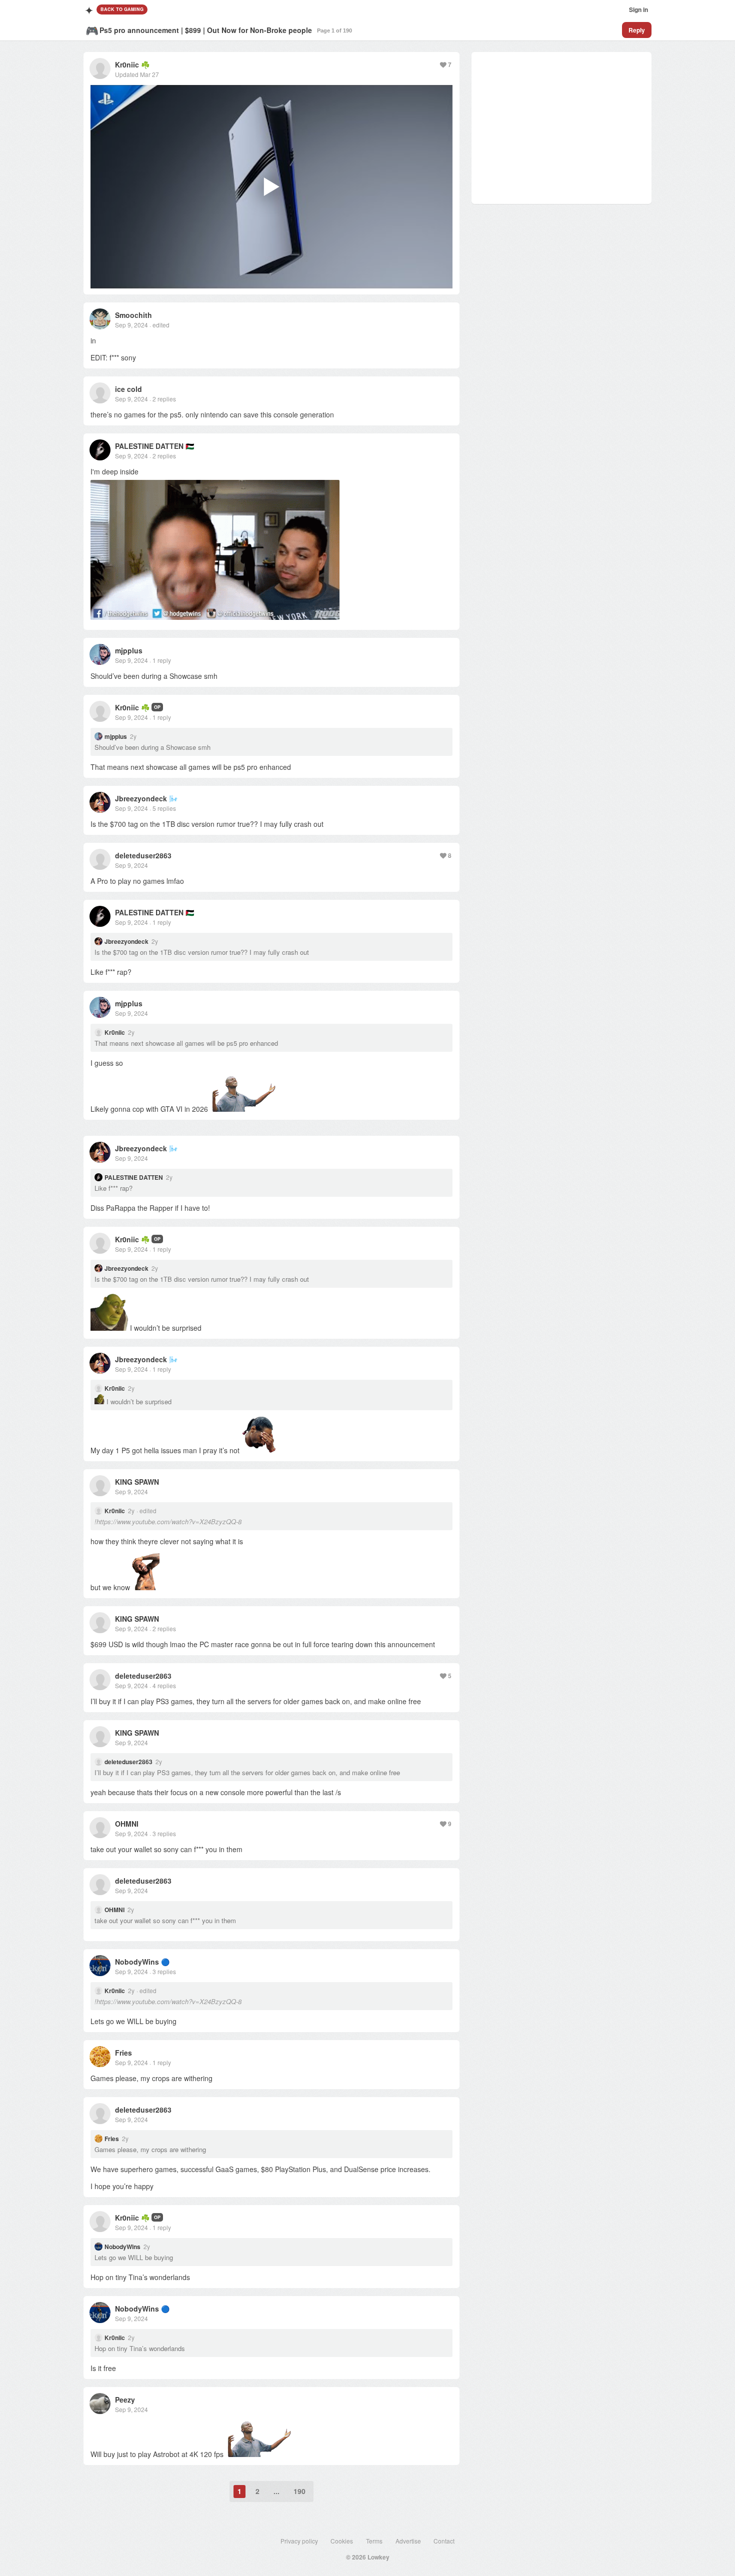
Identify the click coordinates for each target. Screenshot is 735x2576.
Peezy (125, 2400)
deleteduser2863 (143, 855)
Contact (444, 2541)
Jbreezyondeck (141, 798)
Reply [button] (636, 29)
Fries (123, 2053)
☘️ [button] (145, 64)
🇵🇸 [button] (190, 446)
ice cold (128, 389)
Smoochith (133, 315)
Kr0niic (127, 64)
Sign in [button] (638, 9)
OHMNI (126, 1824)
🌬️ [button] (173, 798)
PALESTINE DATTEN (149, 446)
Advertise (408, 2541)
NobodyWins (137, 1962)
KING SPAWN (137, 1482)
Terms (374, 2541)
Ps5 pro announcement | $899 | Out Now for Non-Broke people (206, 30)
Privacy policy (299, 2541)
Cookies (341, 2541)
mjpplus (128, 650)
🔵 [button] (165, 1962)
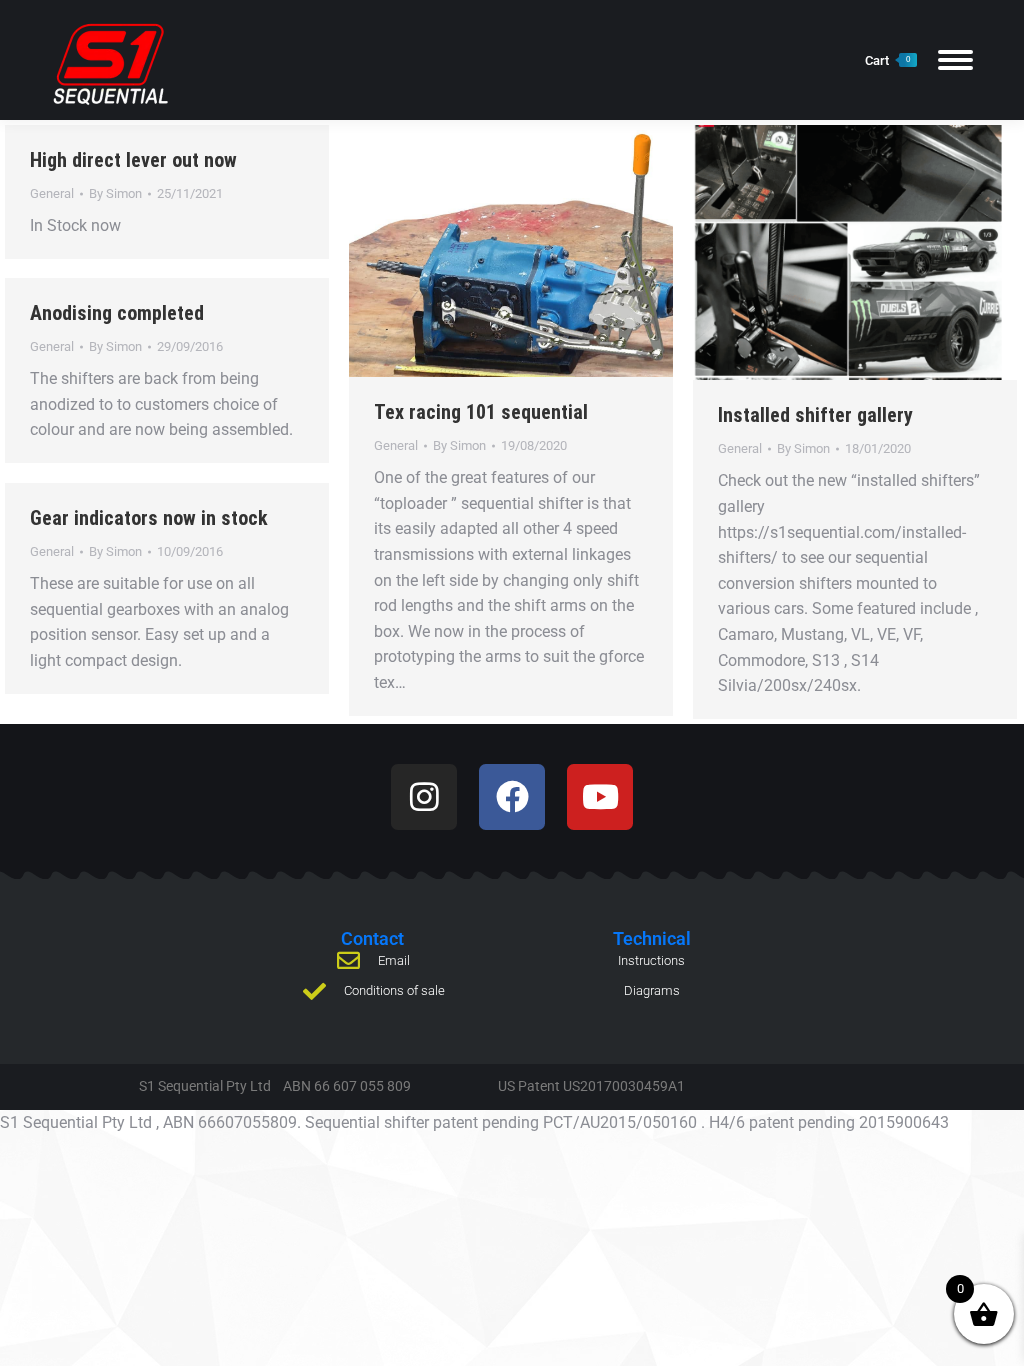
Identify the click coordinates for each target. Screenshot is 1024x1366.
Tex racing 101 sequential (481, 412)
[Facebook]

+--

__Assignment__: Give again, word for word, the lines from the one containing "Privacy policy (299, 2541)" through the last line of the entries, with pictures omitted and nothing added.

__Output of the exercise__:
Privacy policy (299, 2541)
Cookies (341, 2541)
mjpplus (128, 650)
🔵 [button] (165, 1962)
Identify the click coordinates for each target. Screenshot is 1024x1366.
Tex racing 101 sequential (481, 412)
[Facebook]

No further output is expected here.